Made me a feel a little like this when I shook it off:
C’est la vie.
Actually, it’s kind of a pretty picture, but I digress.
I’m not sure why I keep doing things like this… I only work three nights a week, but they’re long nights & I’m really quite worthless for anything between except sleeping. Accepting this would be wise. But no, I think, “Sleep?!? Sleep? I don’t need no stinkin’ sleep!”
Luckily these days the things I get all excited about and try to plan into these nooks and crannies are things like yoga seminars. There’s something inherently incompatible between self abuse and the contemplative nature of these endeavors.
The worst thing: I love sleep! I love dreaming, I love waking up, I love the bed I sleep in & the sheets and the backs of my eyelids.
I guess the whole thing is that life is about choices. Action and devotion are how we create ourselves. It’s not whether or not I learn a little more about this amazing language that matters, it’s how I treat myself and my world in the process.
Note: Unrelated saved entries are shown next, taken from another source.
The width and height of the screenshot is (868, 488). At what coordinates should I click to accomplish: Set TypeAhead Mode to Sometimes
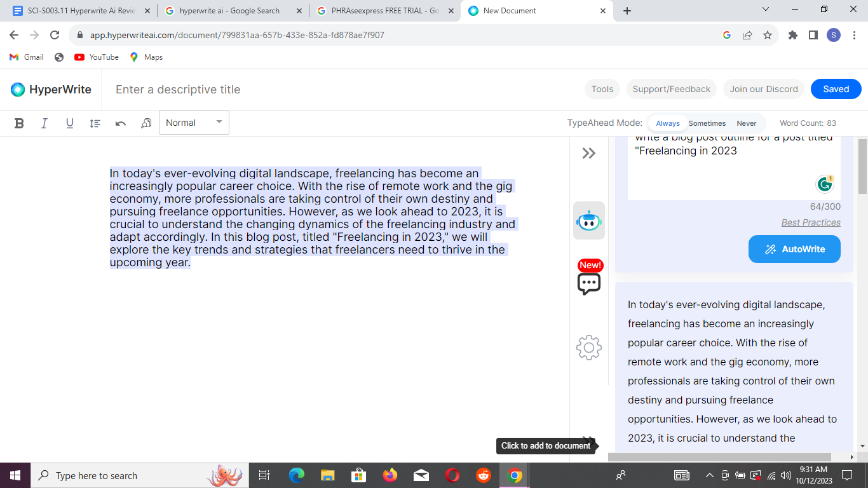point(707,123)
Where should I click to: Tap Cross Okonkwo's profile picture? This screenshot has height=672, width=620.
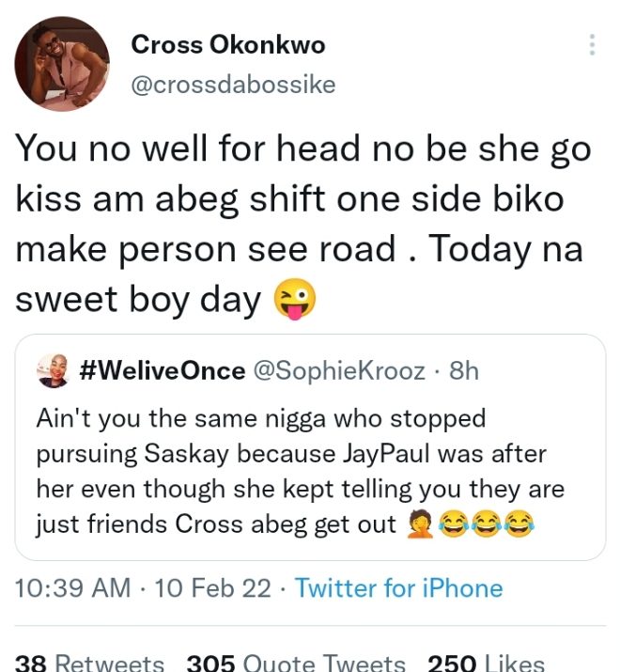[x=61, y=64]
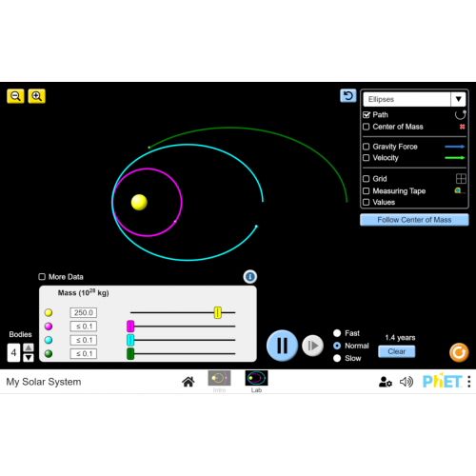476x476 pixels.
Task: Open the PhET kebab menu
Action: pyautogui.click(x=469, y=382)
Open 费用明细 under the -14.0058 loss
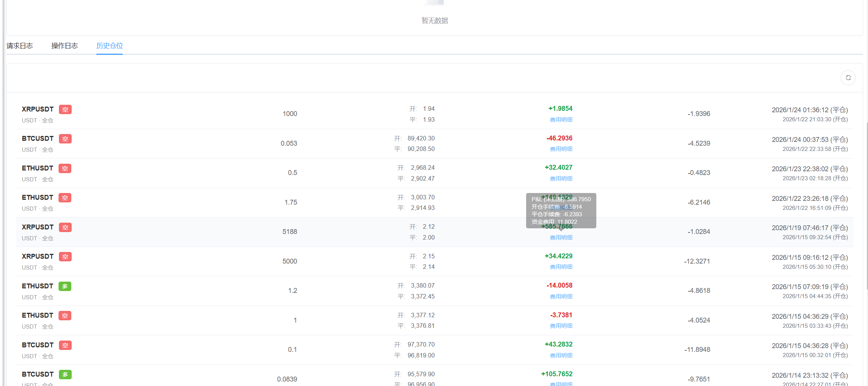This screenshot has width=868, height=386. [x=561, y=297]
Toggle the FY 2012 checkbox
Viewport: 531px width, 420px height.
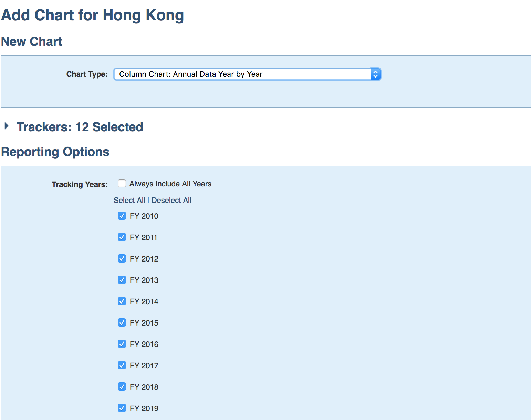coord(122,259)
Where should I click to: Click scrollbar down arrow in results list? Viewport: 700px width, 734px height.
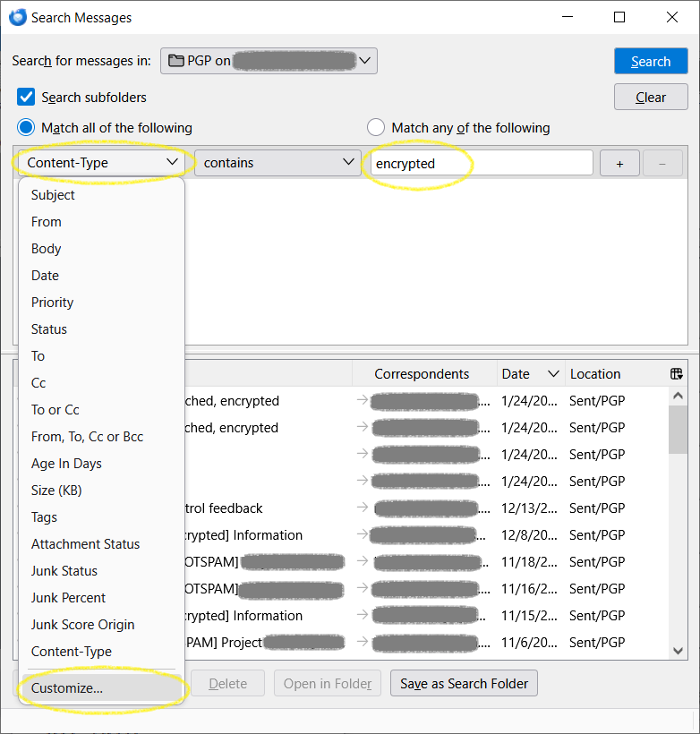(678, 651)
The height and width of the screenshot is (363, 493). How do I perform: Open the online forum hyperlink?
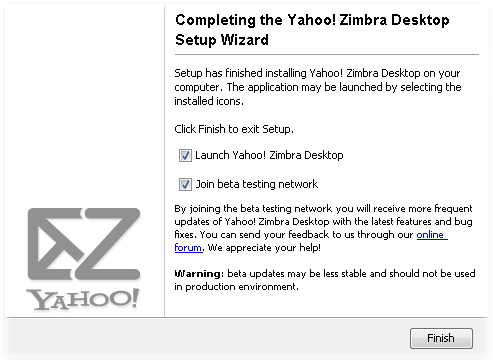coord(311,241)
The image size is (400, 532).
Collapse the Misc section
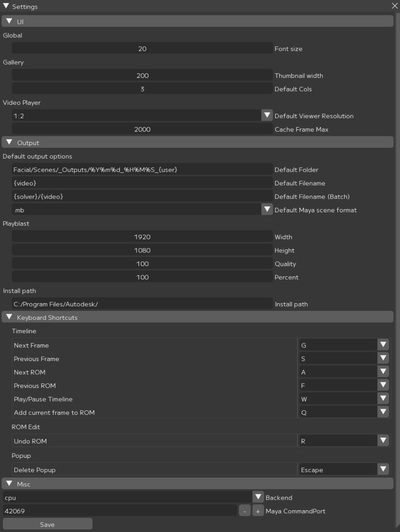10,484
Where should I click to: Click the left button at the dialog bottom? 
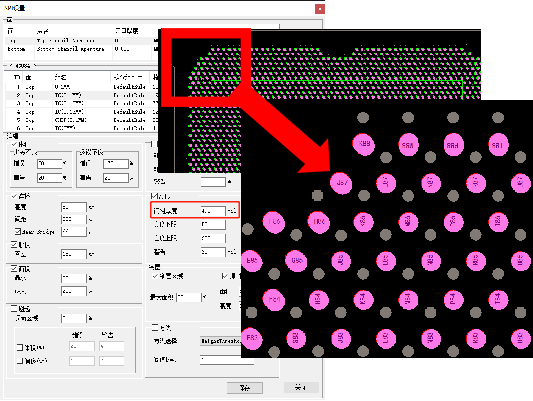(245, 388)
Come to think of it, I do feel more like this than I would’ve rousting myself from dreamstate 7 hours ago after a couple hours’ of sleep after a weekend of controlled chaos:
Perhaps I did the right thing, if only by accident. And perhaps I’ll drop the guilt of not following through on my plan, my goal, my intention. Perhaps, I’ll just let myself enjoy this one, gorgeous, beautiful life.